226. Pero una doctrina social no debe ser materia de mera exposición. Ha de ser, además, objeto de aplicación práctica. Esta norma tiene validez sobre todo cuando se trata de la doctrina social de la Iglesia, cuya luz es la verdad, cuyo fin es la justicia y cuyo impulso primordial es el amor.

227. Es, por tanto, de suma importancia que nuestros hijos, además de instruirse en la doctrina social, se eduquen sobre todo para practicarla.

228. La educación cristiana, para que pueda calificarse de completa, ha de extenderse a toda clase de deberes. Por consiguiente, es necesario que los cristianos, movidos por ella, ajusten también a la doctrina de la Iglesia sus actividades de carácter económico y social.

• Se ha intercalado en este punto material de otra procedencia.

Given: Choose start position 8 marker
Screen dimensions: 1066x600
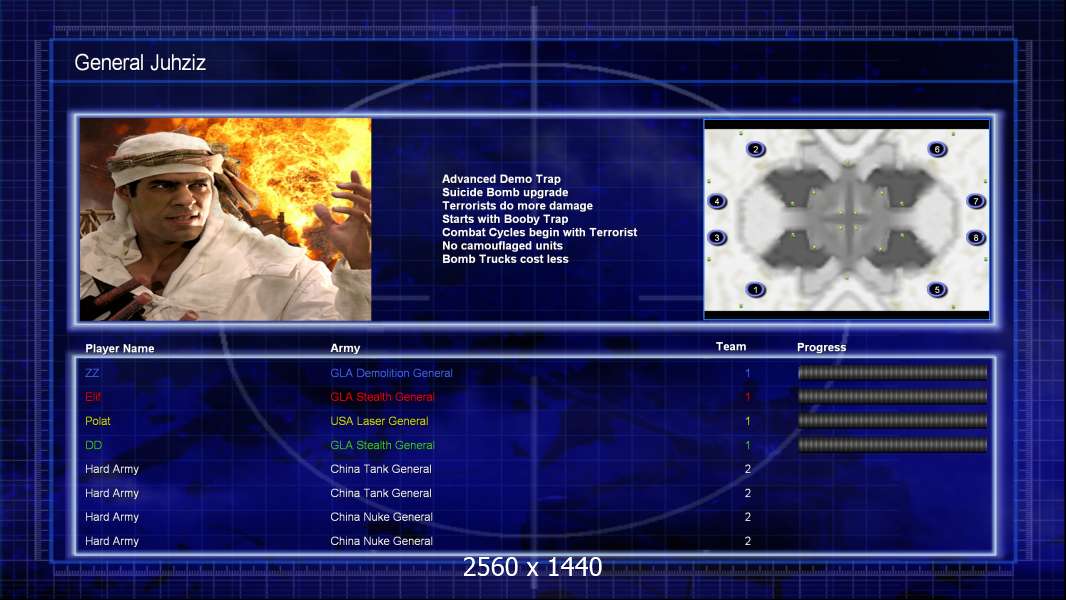Looking at the screenshot, I should tap(976, 238).
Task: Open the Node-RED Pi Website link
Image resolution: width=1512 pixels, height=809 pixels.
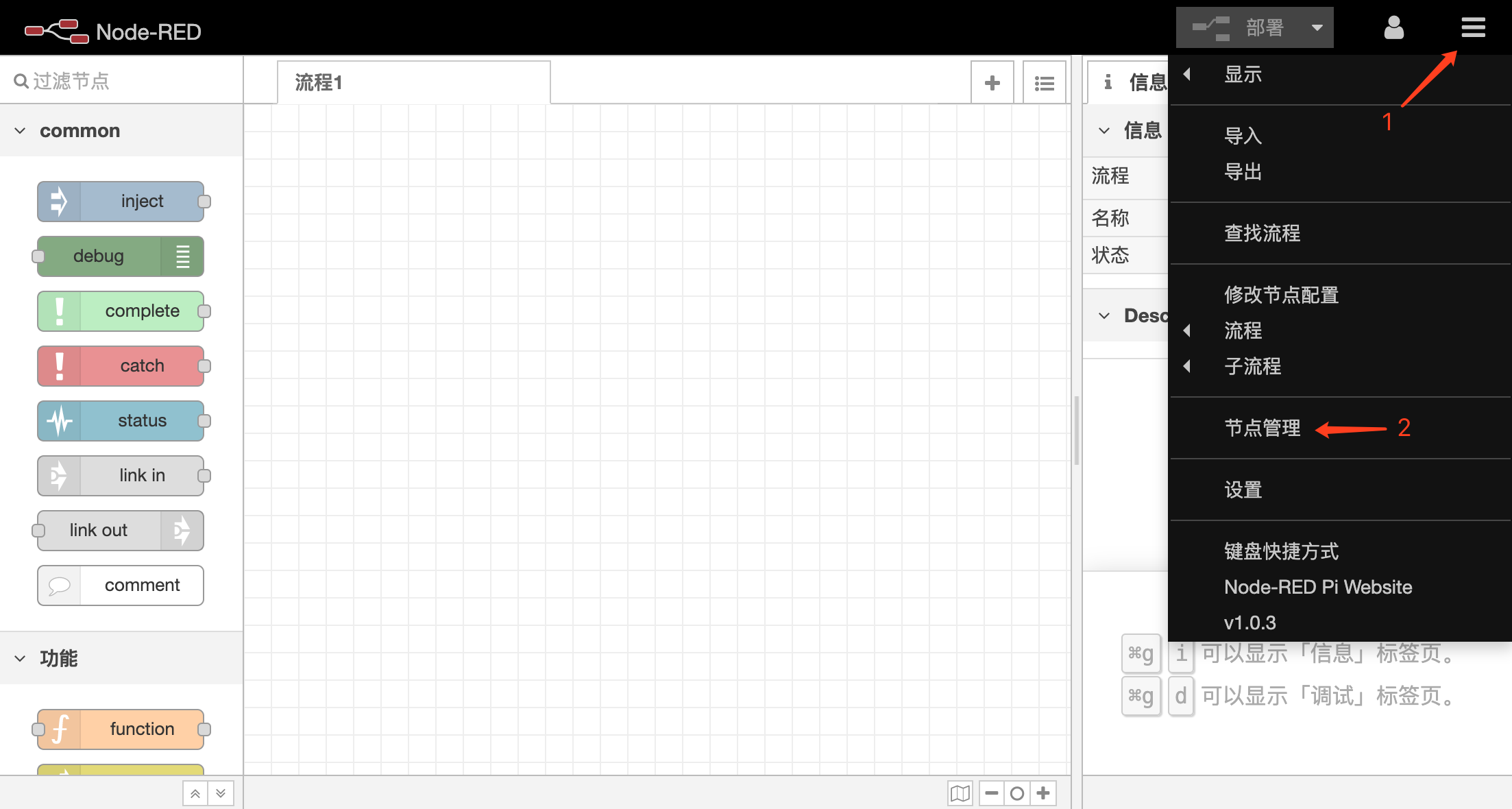Action: point(1317,586)
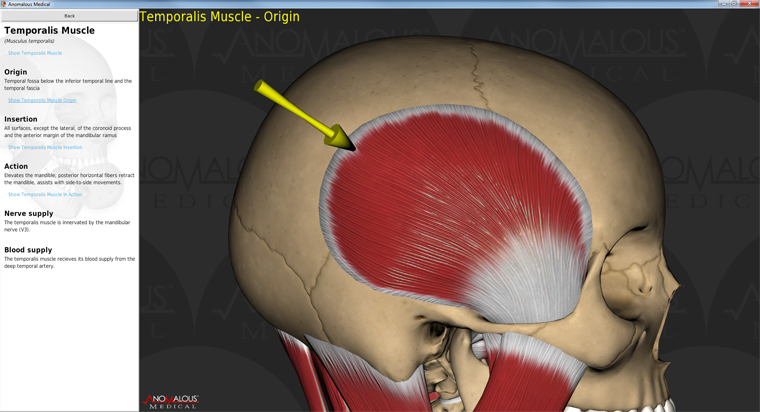Click the Back button
Image resolution: width=760 pixels, height=412 pixels.
point(69,16)
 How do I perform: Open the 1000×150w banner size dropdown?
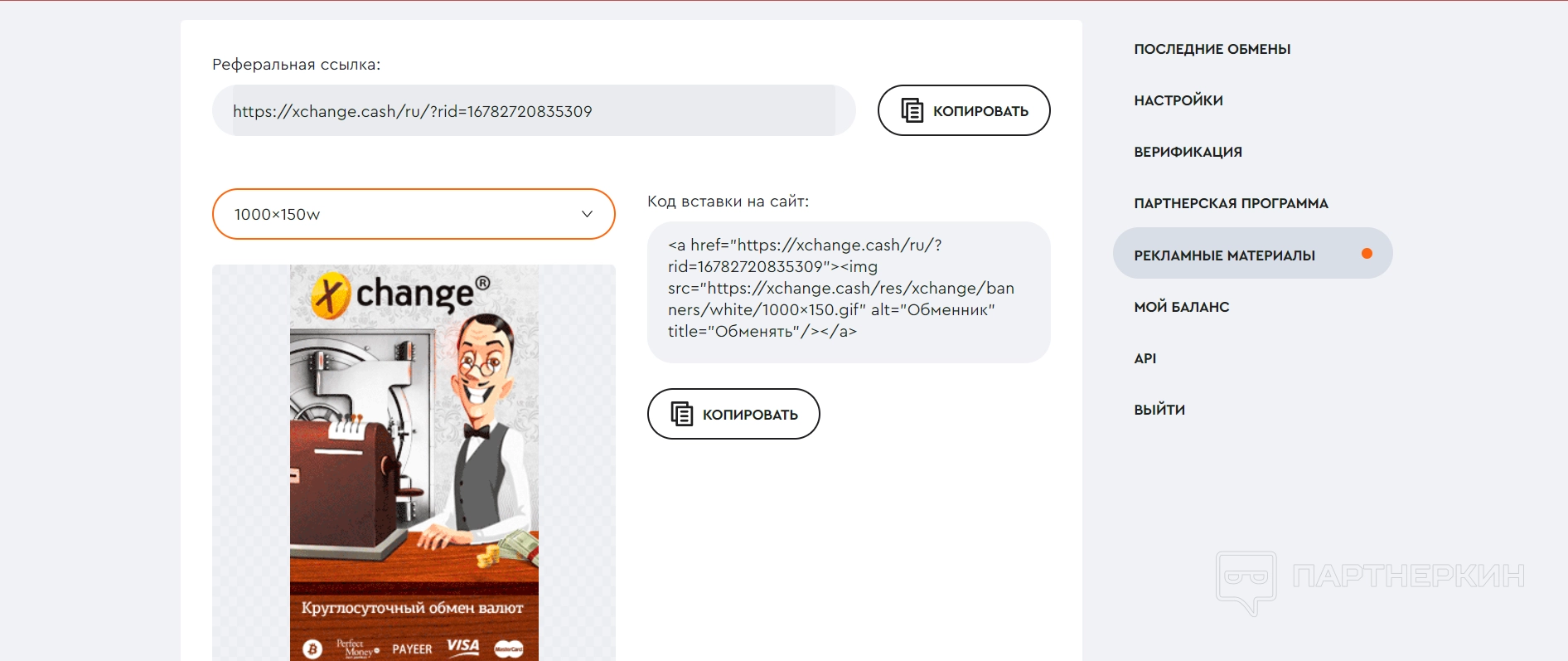(414, 214)
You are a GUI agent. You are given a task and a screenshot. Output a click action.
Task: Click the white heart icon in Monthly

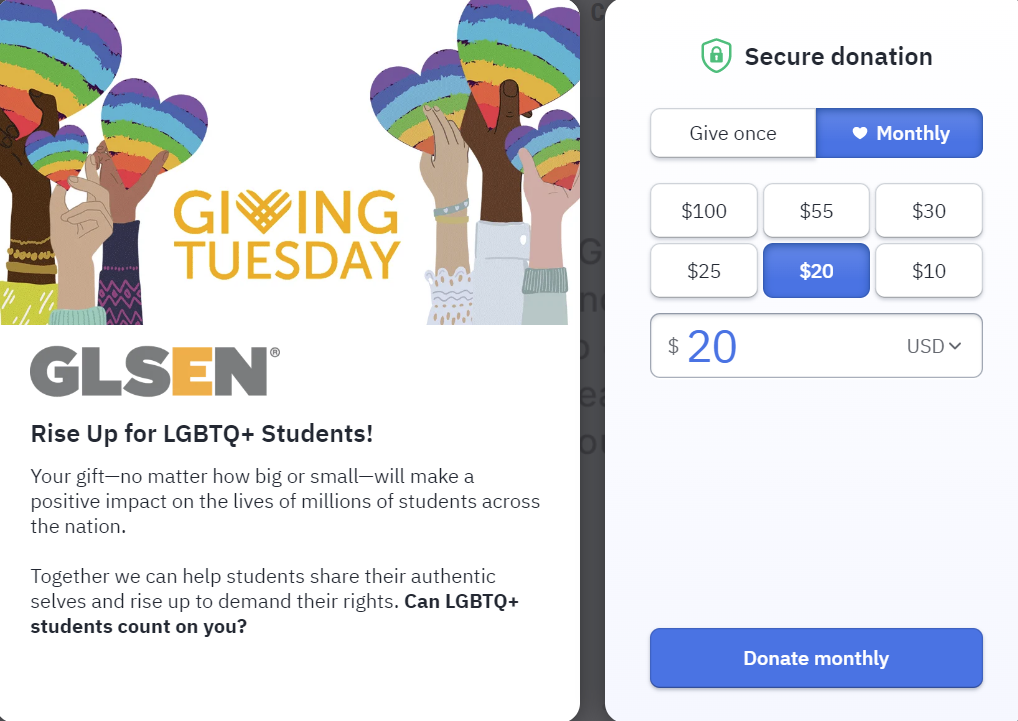[860, 133]
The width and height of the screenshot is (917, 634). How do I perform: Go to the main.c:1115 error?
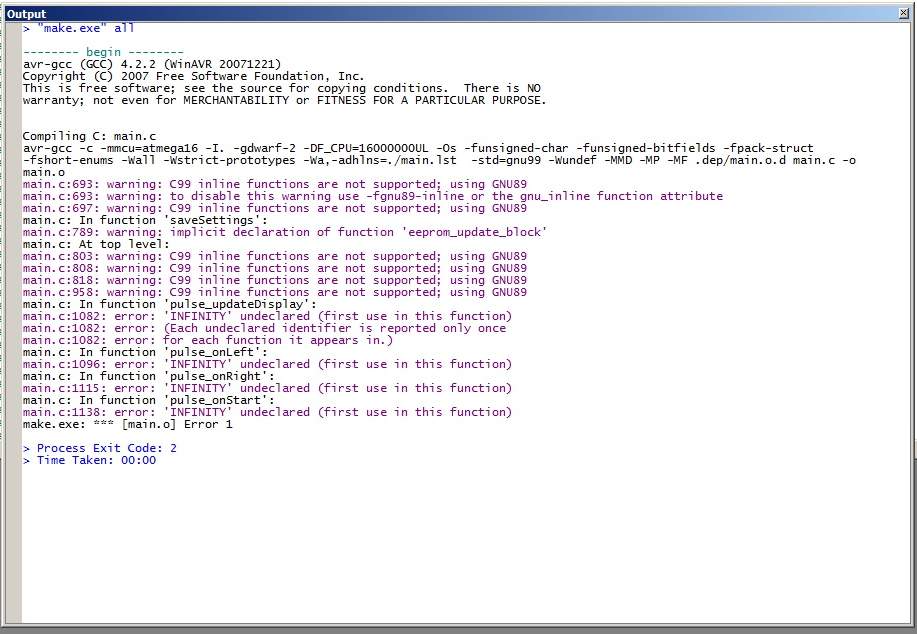[266, 388]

229. El paso de la teoría a la práctica resulta siempre difícil por naturaleza; pero la dificultad sube de punto cuando se trata de poner en práctica una doctrina social como la de la Iglesia católica. Y esto principalmente por varias razones: primera, por el desordenado amor propio que anida profundamente en el hombre; segunda, por el materialismo que actualmente se infiltra en gran escala en la sociedad moderna, y tercera, por la dificultad de determinar a veces las exigencias de la justicia en cada caso concreto.

230. Por ello no basta que la educación cristiana, en armonía con la doctrina de la Iglesia, enseñe al hombre la obligación que le incumbe de actuar cristianamente en el campo económico y social, sino que, al mismo tiempo, debe enseñarle la manera práctica de cumplir convenientemente esta obligación.